=== DONNÉES ===
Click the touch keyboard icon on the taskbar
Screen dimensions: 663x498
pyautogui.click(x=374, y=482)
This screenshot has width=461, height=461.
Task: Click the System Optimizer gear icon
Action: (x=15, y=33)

=== TÂCHE À RÉALISER ===
Relevez toutes les lignes ci-dessus qui contiennent le mot « icon ».

=== RÉSULTAT OBTENU ===
Click the touch keyboard icon on the taskbar
Task: Click the System Optimizer gear icon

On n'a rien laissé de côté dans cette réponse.